Home became one of the most famous men in Europe. A semipermanent house guest at the palace of Czar Alexander II of Russia, he married the late Czar's goddaughter, Sacha de Kroll. French Novelist Alexandre Dumas was best man; Alexis Tolstoy, author of Boris Godounoff, stood sponsor. The Brownings watched this progress with a skeptical eye. Wrote Elizabeth Barrett reflectively to her sister: "Think of the conjugal furniture floating about the room at night, Henrietta . . . extremely disturbing." "This dung ball," spat her enraged husband.

Mummery or Miracle? Many of the most talented minds of his day were shaken by Home's extraordinary performances. Professional magicians declared themselves utterly incapable of imitating his acts. The clergy hardly knew whether to praise or blame him. For years rationally minded critics had ridiculed religious belief in miracles. Now famous intellectuals were recklessly propagating the idea of "a great spiritual power . . . omnipotent as the law of specific gravity . . . mighty, vast, untamable."
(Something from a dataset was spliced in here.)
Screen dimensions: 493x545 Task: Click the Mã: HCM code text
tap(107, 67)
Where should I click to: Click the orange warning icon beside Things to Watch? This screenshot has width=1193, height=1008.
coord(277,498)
When he was 38, Home quietly retired. He had always refused a fee for his seances. He took his pay in jewels, clothes, fur coats, etc. Attended by his second wife, his secretary and a host of admirers, Home moved regally from spa to spa, leaning elegantly on a cane. He died of consumption at Auteuil, France, in 1886, aged 53. Nobody had succeeded in proving him a fraud. Enigmatic Mr. Home never admitted he was one.